Assam Cabut UU Pernikahan dan Perceraian Muslim: Upaya Polarisasi Politik Jelang Pemilu?
- aljazeera
VIVA – Negara bagian Assam di India, yang memiliki populasi Muslim yang besar, telah mencabut undang-undang yang berlaku di Inggris mengenai pernikahan dan perceraian Muslim.
Hal ini memicu kemarahan, di kalangan komunitas minoritas yang para pemimpinnya mengatakan bahwa rencana tersebut merupakan upaya untuk mempolarisasi pemilih berdasarkan agama menjelang pemilu nasional.

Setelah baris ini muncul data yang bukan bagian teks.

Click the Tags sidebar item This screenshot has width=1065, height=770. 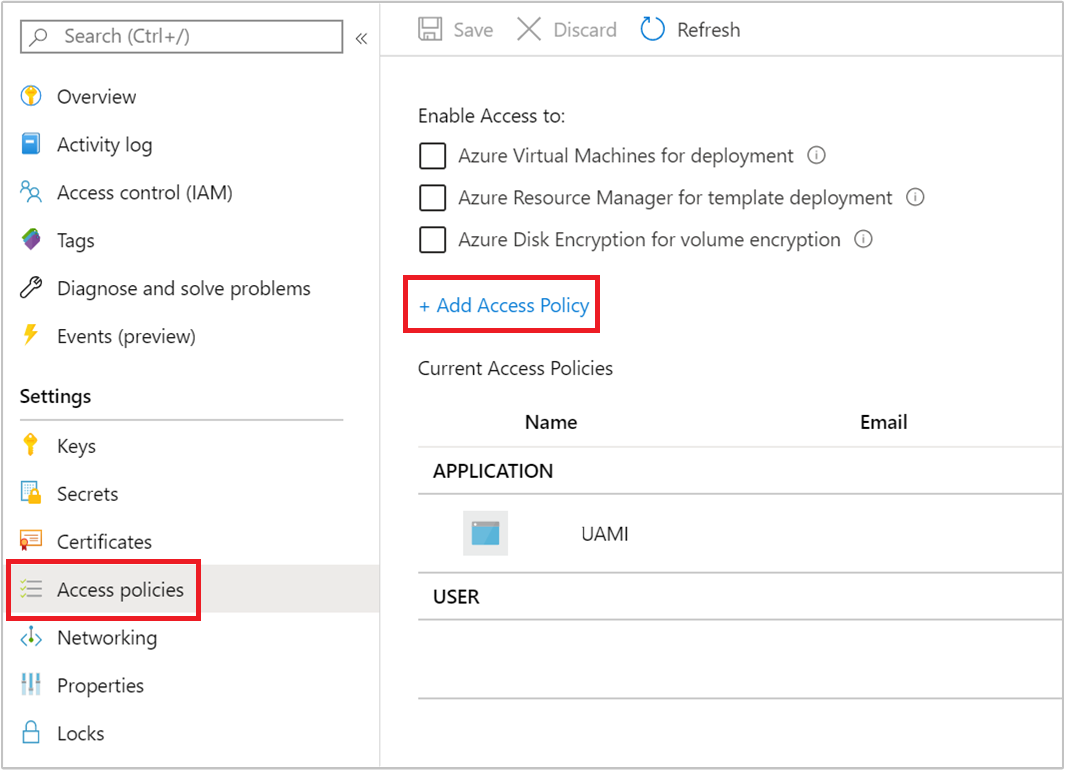77,240
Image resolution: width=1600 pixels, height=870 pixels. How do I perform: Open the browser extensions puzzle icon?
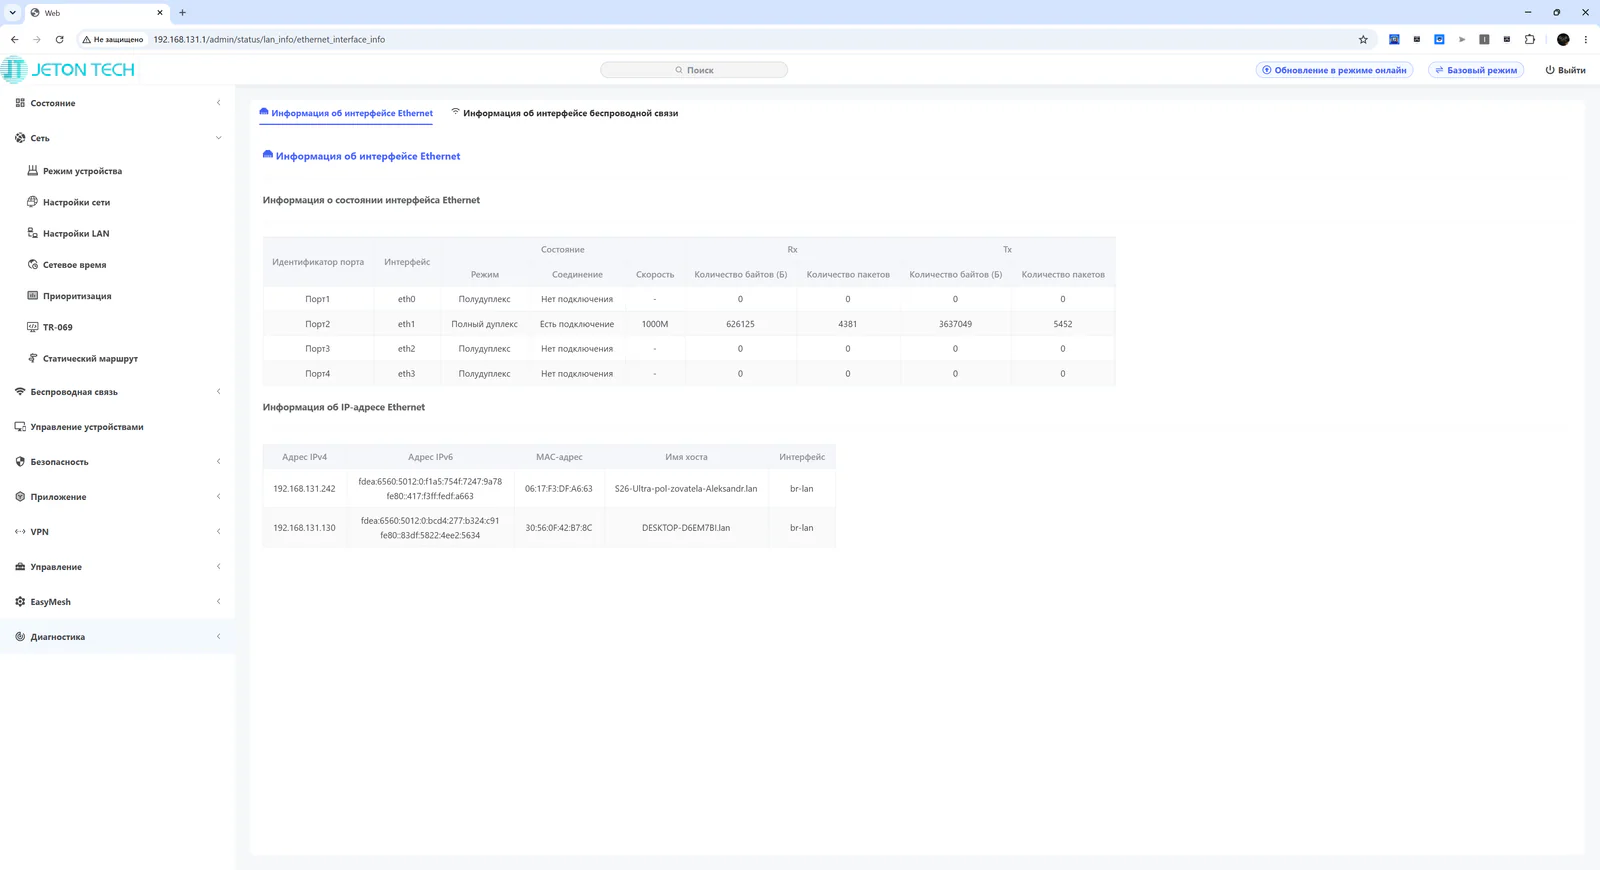(x=1530, y=40)
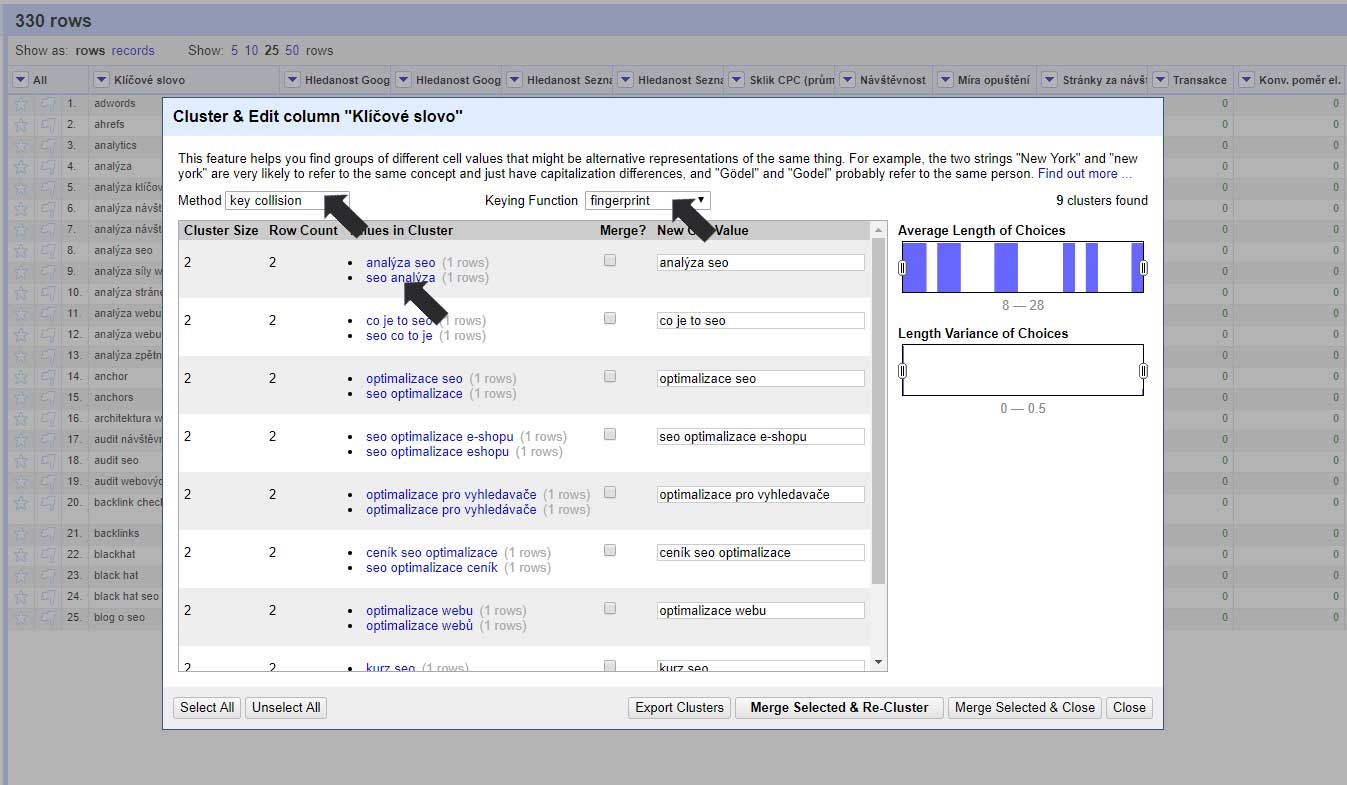1347x785 pixels.
Task: Star row 1 adwords
Action: pos(20,103)
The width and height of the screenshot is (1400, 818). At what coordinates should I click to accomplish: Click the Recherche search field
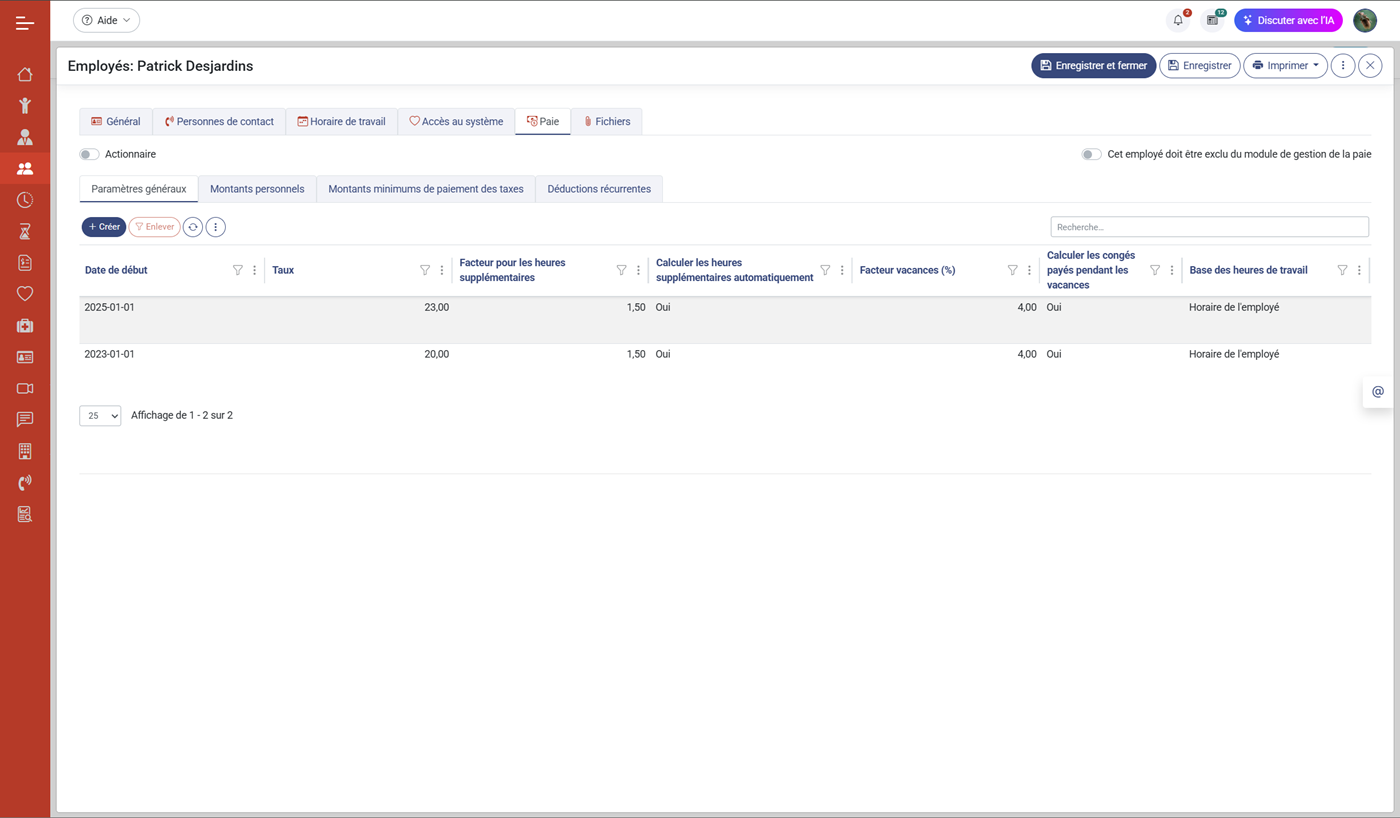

Ketua Menteri Assam Himanta Biswa Sarma menulis di X (Twitter) pada hari Sabtu bahwa negara bagian telah mencabut Undang-Undang Pendaftaran Perkawinan dan Perceraian Muslim Assam yang diberlakukan hampir sembilan dekade lalu.
Undang-undang tersebut, di sahkan pada tahun 1935, mengatur proses hukum sejalan dengan hukum pribadi umat islam.
Setelah amandemen tahun 2010, UU tersebut mewajibkan pencatatan pernikahan dan perceraian muslim di Negara bagian tersebut, padahal sebelumnya pencatatan bersifat sukarela.
Pihak berwenang yang dipimpin oleh Partai Bharatiya Janata (BJP) pimpinan Perdana Menteri Narendra Modi, mengatakan UU tersebut ketinggalan zaman dan menuduh UU tersebut memperblehkan pernikahan anak.
Assam yang memiliki persentase Muslim tertinggi di antara negara bagian India yaitu 34 persen yang menerapkan hukum perdata yang selaras dengan pernikahan, perceraian, adopsi dan warisan, seperti yang dilakukan negara bagian Uttarakhand.
Secara nasional, Umat Hindu, Muslim, Kristen dan kelompok lain mengikuti hukum dan adat istiadat mereka atau aturan sekuler. BJP telah menjanjikan kitab UU hukum perdata yang selaras.
Keputusan Assam mengenai UU perkawinan dan perceraian Muslim mendorong para pemimpin oposisi muslim menduga BPJ mencoba menggunakan UU era colonial sebagai taktik pemilu.
“Mereka ingin mempolarisasi pemilih mereka dengan memprovokasi umat Islam, hal ini tidak akan dibiarkan oleh umat Islam,” ucap Badruddin Ajmal, seoang legislator dari Assam yang memimpin Front Demokratik, di kutip Aljazeera, Selasa, 27 Februari 2024.
Mandak menolak pernyataan bahwa UU tersebut memperbolehkan pernikahan anak, dan menambahkan bahwa UU tersbut satu-satunya mekanisme untuk mendaftar pernikahan umat Islam di negara bagian tersebut.
“Tidak ada ruang lingkup atau institusi lain dan ini juga sesuai dengan konstitusi India, ini adalah hukum pribadi umat Islam yang tidak dapat di cabut,” di kutip Aljazeera, Selasa, 27 Februari 2024.